Chromium is a simple browser sidebar agent that helps you with summarizing web pages or performing simple automation tasks. Just drag and drop the unzipped folder into chrome://extensions/ (with Developer mode enabled), and you’re good to go!
The assistant supports the following atomic actions:
| Action |
JSON Schema |
| Click |
{"type":"click","selector":"button.submit-btn"} |
| Ctrl+Click |
{"type":"click","selector":"a.result","modifiers":["ctrl"]} |
| Double-click |
{"type":"double_click","selector":".editable-cell"} |
| Right-click |
{"type":"right_click","selector":".item"} |
| Type |
{"type":"type","selector":"input[name='q']","text":"search content"} |
| Select |
{"type":"select","selector":"select#category","value":"option"} |
| Press Key |
{"type":"key","key":"Enter"} |
| Key on Element |
{"type":"key","selector":".dropdown","key":"ArrowDown"} |
| Navigate |
{"type":"navigate","url":"[https://example.com](https://example.com)"} |
| Scroll |
{"type":"scroll","y":300} |
| Hover |
{"type":"hover","selector":".menu-item"} |
| Clear |
{"type":"clear","selector":"input#search"} |
By customizing Skills, you can orchestrate these atomic actions to handle more complex workflows. For example, I use it to clean up my incredibly messy bookmarks:
https://github.com/user-attachments/assets/e5c9e846-9f95-48e1-b1c8-a6a50472d4ea
Other Use Cases
- General Q&A: Chat directly with the LLM.
- Page Summarization: Summarize web pages or online documentation.
- Auto-Login: Use Skills to store credentials and log into websites that frequently log you out.
- Smart Navigation: Jump to websites when you can only vaguely remember their features.
- Testing Automation: Fill in fixed mock data during product regression testing.
- …and whatever else you can dream up!
More features are waiting for you to develop. Feel free to submit bug reports and optimization suggestions!
⚠️ Notes & Limitations
- Token Consumption: When analyzing a page, the assistant sends the complete HTML file, which can be quite token-heavy.
- Scope of Control: The extension can manipulate elements within the webpage. However, it currently does not support browser-level operations (e.g., right-click context menus, switching tabs, opening native bookmarks) or tool-dependent actions (e.g., reading images, Word documents, or performing web searches).
- Beta Actions: Some
ACTIONS have not been thoroughly tested yet. If something breaks, please feel free to open an issue.
💡 Tips & Tricks
- Choosing the Right Model:
- If you have GitHub Copilot, you can bind it to call Copilot models—at least one of them usually offers unlimited usage.

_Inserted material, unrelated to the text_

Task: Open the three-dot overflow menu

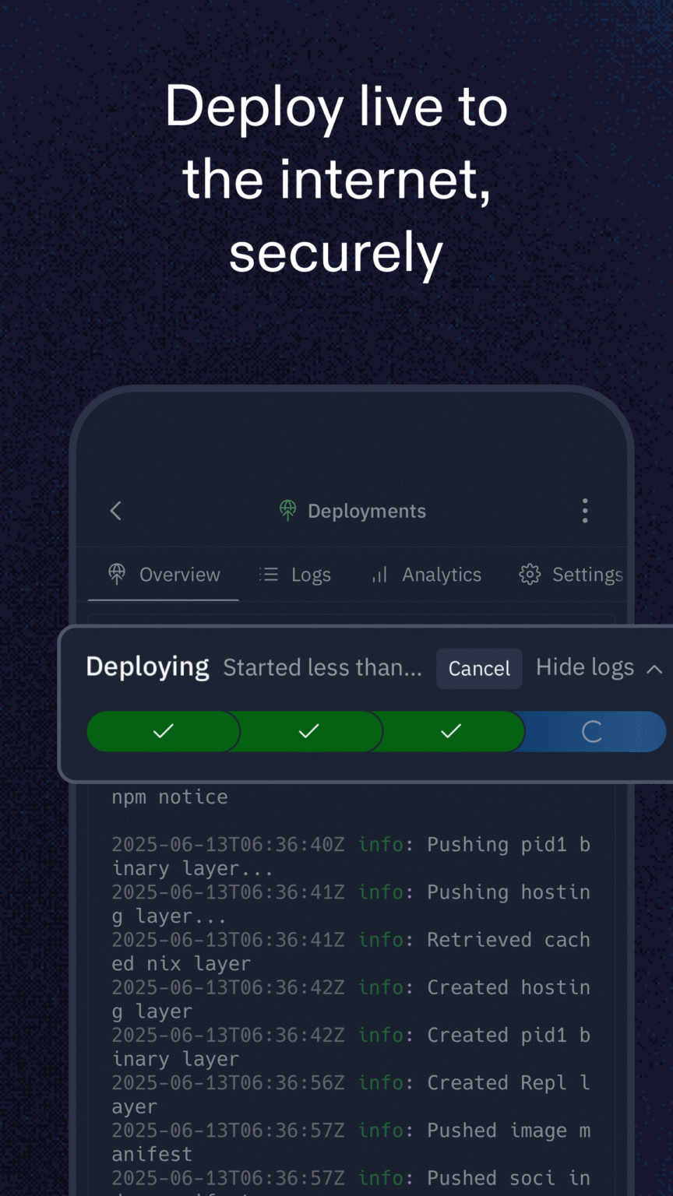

- If you prefer paid APIs, DeepSeek API is highly recommended. It’s incredibly fast and extremely budget-friendly.
- Local Models: Ollama is the easiest way to run locally deployed models. However, smaller models (like Qwen-0.6B) often struggle to follow complex instructions reliably.
- Prompt & Workflow Optimization: Sometimes, a clever combination of prompts, chat history length, and action delays can work wonders.
- Token-Saving Tip: When sorting bookmarks, step-by-step execution drains tokens fast. Instead, ask the LLM to generate actions in batches and execute them sequentially. This saves massive token overhead by avoiding re-sending the HTML page.
- Identifying Elements: If you’re unsure how to target a specific element, you can right-click and use “Inspect Element” (挑选元素) to check its attributes (name, class, etc.). Alternatively, you can let the model run a few steps first, copy its generated JSON actions, and paste them directly into your prompt for future fixed workflows.
- Handling “Over-Enthusiastic” Models: Some models get a bit too eager. If you give a vague prompt and the model doesn’t know what the “completion criteria” looks like, it might get stuck in an endless Agent loop.
- Example: If you say, “Where was that Google AI Studio billing page again? Help me jump there,” you might just want it to land on the homepage. However, the model (looking at you, GitHub Copilot gpt-5-mini) might keep frantically clicking and guessing trying to reach your personal invoice page, even if it has no idea what the next step actually is.